Cette crise intervient dans un contexte de tensions diplomatiques entre Madrid et Rabat, notamment autour du Sahara occidental. L'Espagne a accueilli en avril le chef du Front Polisario, Brahim Ghali, pour des soins médicaux, ce qui a provoqué la colère du Maroc. Pour de nombreux observateurs, cette arrivée massive serait une pression délibérée de Rabat sur l'Espagne.
Une réponse européenne unie
Lors de la réunion de mardi, les ministres de l'Intérieur et des Affaires étrangères de l'UE devraient discuter d'une aide financière et logistique à l'Espagne, ainsi que d'un renforcement de la coopération avec le Maroc. La Commission européenne a déjà proposé un plan d'action en 10 points, incluant une aide à la gestion des frontières et le retour des migrants.
"L'UE doit montrer sa solidarité avec l'Espagne et agir de manière coordonnée", a déclaré un haut responsable européen sous couvert d'anonymat. "Nous devons également dialoguer avec le Maroc pour éviter que de telles situations ne se reproduisent."
La question des mineurs non accompagnés
Parmi les migrants, environ 1 500 sont des mineurs non accompagnés, selon l'UNICEF. Leur prise en charge pose un défi humanitaire et juridique. L'Espagne a demandé l'aide de l'UE pour financer leur hébergement et leur éventuel regroupement familial. Plusieurs ONG ont appelé à une protection renforcée de ces enfants.
Cette crise relance le débat sur la politique migratoire européenne, alors que l'UE tente de réformer son pacte sur la migration et l'asile. Les divisions entre États membres sur la répartition des migrants restent vives, mais la situation à Ceuta pourrait servir de catalyseur pour avancer.
Vers une normalisation des relations avec le Maroc ?
Au-delà de la gestion immédiate de la crise, cette réunion pourrait ouvrir la voie à un apaisement des relations entre l'Espagne et le Maroc. Madrid a réaffirmé son attachement à la "coopération loyale" avec Rabat, tout en condamnant l'utilisation de la migration comme arme politique. Le président du gouvernement espagnol, Pedro Sánchez, a appelé à un dialogue constructif.

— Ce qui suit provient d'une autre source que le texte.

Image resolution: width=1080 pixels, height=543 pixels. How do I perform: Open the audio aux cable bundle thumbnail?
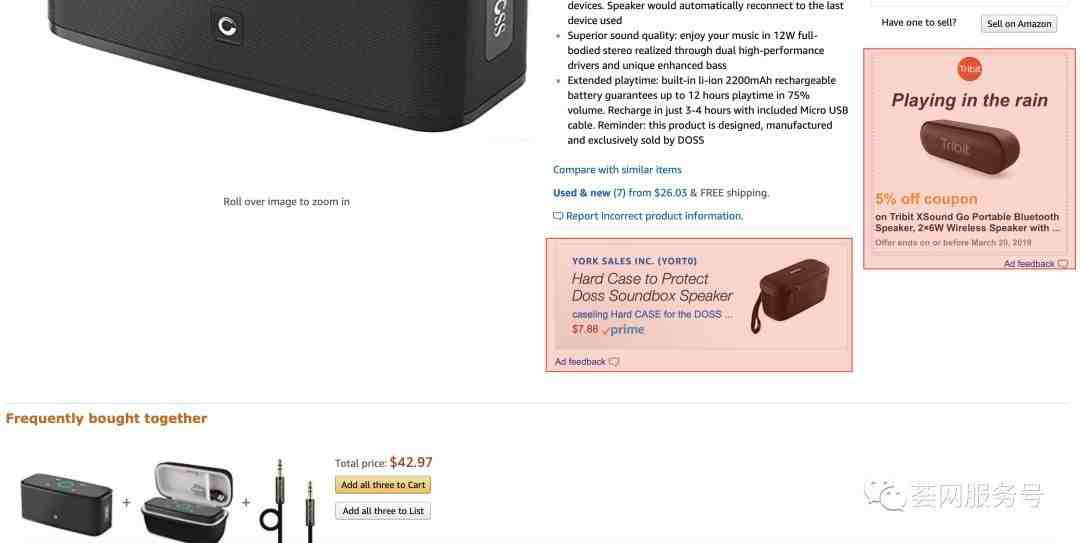click(x=288, y=501)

Les dirigeants européens devraient également évoquer la nécessité d'une approche globale incluant le développement économique de l'Afrique, pour s'attaquer aux causes profondes de la migration. L'UE prévoit de mobiliser des fonds supplémentaires pour les pays d'origine et de transit.
En attendant, la situation à Ceuta reste fragile. Les autorités espagnoles ont renforcé les contrôles et appellent à la vigilance. La réunion de mardi est un premier pas vers une réponse européenne coordonnée, mais les défis restent nombreux, tant sur le plan humanitaire que politique.